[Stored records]
----

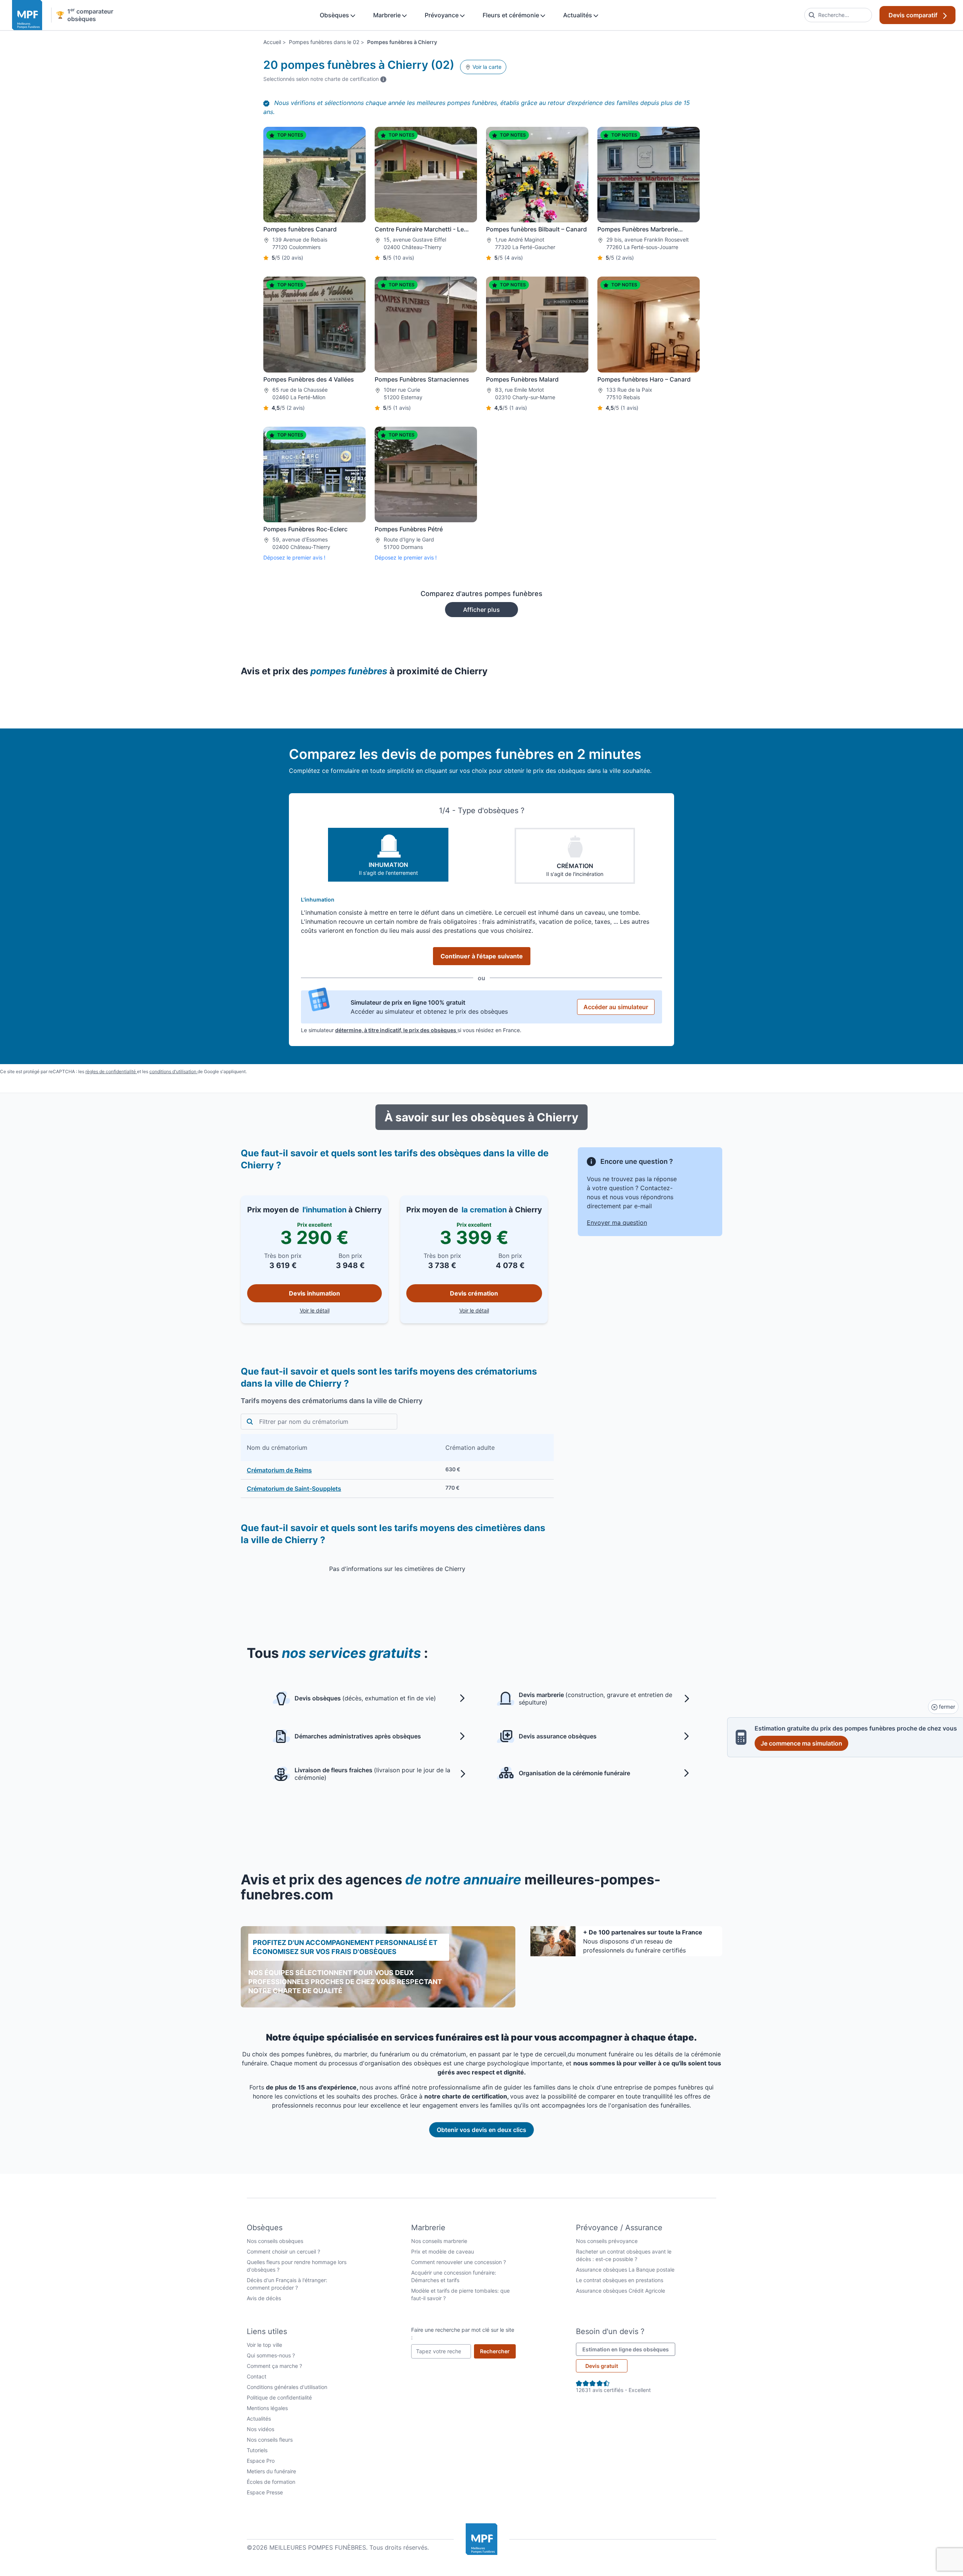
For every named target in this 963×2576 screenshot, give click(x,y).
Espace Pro (261, 2460)
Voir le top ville (264, 2345)
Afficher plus (481, 609)
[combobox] (838, 15)
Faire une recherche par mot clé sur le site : (462, 2333)
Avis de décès (264, 2298)
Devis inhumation (314, 1293)
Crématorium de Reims (279, 1470)
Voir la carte (486, 67)
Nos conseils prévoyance (607, 2241)
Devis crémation (474, 1293)
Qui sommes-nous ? (271, 2355)
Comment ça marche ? (274, 2366)
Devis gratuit (601, 2366)
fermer (946, 1706)
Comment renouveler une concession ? (458, 2262)
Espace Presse (265, 2492)
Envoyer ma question (617, 1222)
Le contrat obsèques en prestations (619, 2280)
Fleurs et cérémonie (512, 15)
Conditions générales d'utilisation (287, 2387)
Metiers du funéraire (271, 2471)
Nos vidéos (260, 2429)
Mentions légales (267, 2408)
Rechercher (498, 2351)
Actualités (578, 15)
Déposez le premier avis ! (294, 557)
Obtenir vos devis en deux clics (481, 2129)
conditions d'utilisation (173, 1071)
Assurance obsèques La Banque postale (625, 2269)
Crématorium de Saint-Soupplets (294, 1488)
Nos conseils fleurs (270, 2439)
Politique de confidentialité (279, 2397)
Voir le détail (341, 1310)
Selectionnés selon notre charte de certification (324, 78)
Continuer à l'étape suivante (481, 956)
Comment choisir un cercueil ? (283, 2251)
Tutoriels (257, 2450)
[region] (397, 1466)
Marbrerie (387, 15)
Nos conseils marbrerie (439, 2241)
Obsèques (335, 15)
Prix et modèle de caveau (442, 2251)
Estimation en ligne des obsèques (628, 2349)
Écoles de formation (271, 2482)
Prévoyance (442, 15)
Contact (256, 2376)
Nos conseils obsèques (275, 2241)
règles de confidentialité (111, 1071)
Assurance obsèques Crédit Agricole (620, 2290)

----

▶ About this task
Set down exactly the line that holds "Nos conseils prévoyance (607, 2241)" and all lines after it to the end of the data.

▶ Expected answer
Nos conseils prévoyance (607, 2241)
Devis crémation (474, 1293)
Qui sommes-nous ? (271, 2355)
Comment ça marche ? (274, 2366)
Devis gratuit (601, 2366)
fermer (946, 1706)
Comment renouveler une concession ? (458, 2262)
Espace Presse (265, 2492)
Envoyer ma question (617, 1222)
Le contrat obsèques en prestations (619, 2280)
Fleurs et cérémonie (512, 15)
Conditions générales d'utilisation (287, 2387)
Metiers du funéraire (271, 2471)
Nos vidéos (260, 2429)
Mentions légales (267, 2408)
Rechercher (498, 2351)
Actualités (578, 15)
Déposez le premier avis ! (294, 557)
Obtenir vos devis en deux clics (481, 2129)
conditions d'utilisation (173, 1071)
Assurance obsèques La Banque postale (625, 2269)
Crématorium de Saint-Soupplets (294, 1488)
Nos conseils fleurs (270, 2439)
Politique de confidentialité (279, 2397)
Voir le détail (341, 1310)
Selectionnés selon notre charte de certification (324, 78)
Continuer à l'étape suivante (481, 956)
Comment choisir un cercueil ? (283, 2251)
Tutoriels (257, 2450)
[region] (397, 1466)
Marbrerie (387, 15)
Nos conseils marbrerie (439, 2241)
Obsèques (335, 15)
Prix et modèle de caveau (442, 2251)
Estimation en ligne des obsèques (628, 2349)
Écoles de formation (271, 2482)
Prévoyance (442, 15)
Contact (256, 2376)
Nos conseils obsèques (275, 2241)
règles de confidentialité (111, 1071)
Assurance obsèques Crédit Agricole (620, 2290)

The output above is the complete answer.